What needs to be done –
Reproduce the material below word for word, from its beginning down to and including the line that contains "should pyautogui.click(x=595, y=12).", omitting the pictures.

Data supplied –

* * * * *

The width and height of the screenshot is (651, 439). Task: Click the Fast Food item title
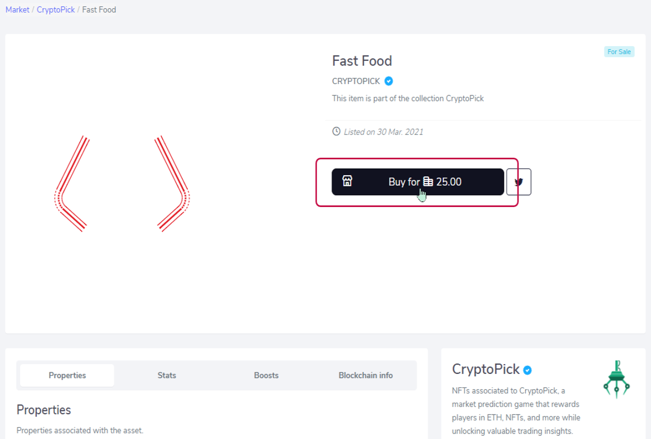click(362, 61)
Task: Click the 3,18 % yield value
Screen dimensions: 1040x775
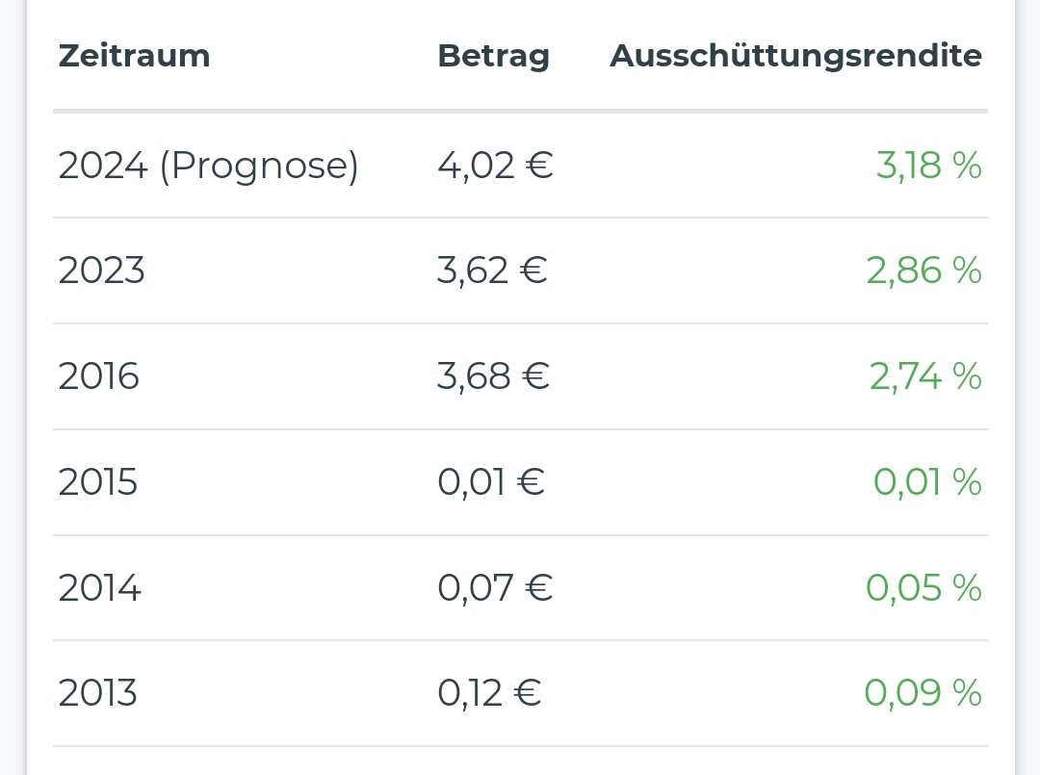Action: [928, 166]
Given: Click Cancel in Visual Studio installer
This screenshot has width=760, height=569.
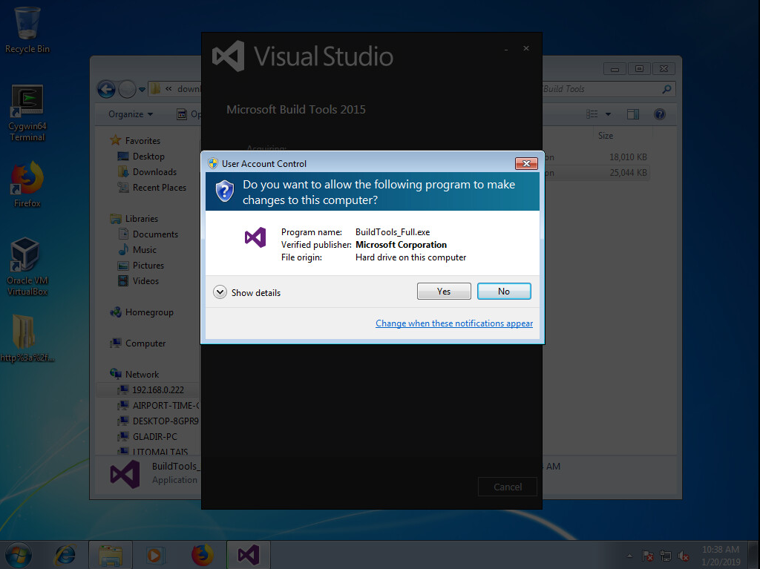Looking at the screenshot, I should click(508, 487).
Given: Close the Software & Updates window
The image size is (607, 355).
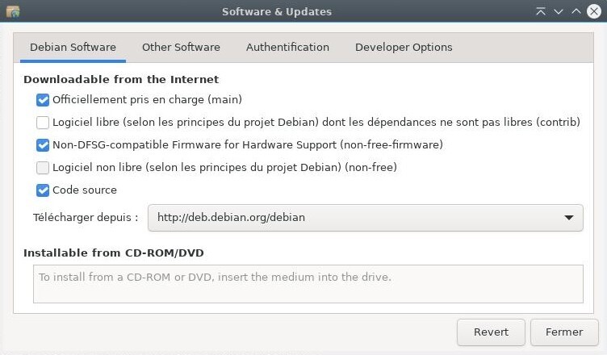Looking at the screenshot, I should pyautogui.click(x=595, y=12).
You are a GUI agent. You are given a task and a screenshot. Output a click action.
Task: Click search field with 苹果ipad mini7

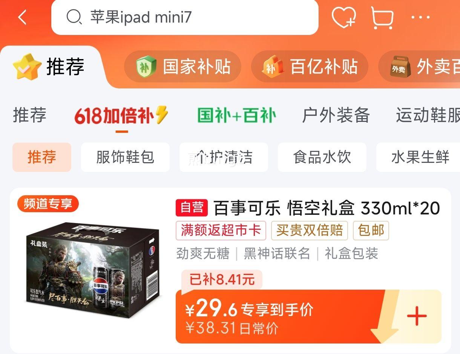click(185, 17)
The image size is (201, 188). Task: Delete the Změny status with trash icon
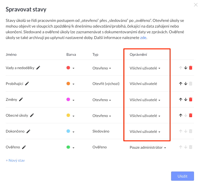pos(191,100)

* * * * *

The answer –
The width and height of the screenshot is (651, 439). Task: Click the Fast Food item title
click(362, 61)
Task: Click the 3,18 % yield value
Screen dimensions: 1040x775
Action: [928, 166]
Given: Click Cancel in Visual Studio installer
This screenshot has width=760, height=569.
Looking at the screenshot, I should click(508, 487).
Given: Close the Software & Updates window
The image size is (607, 355).
Looking at the screenshot, I should pyautogui.click(x=595, y=12).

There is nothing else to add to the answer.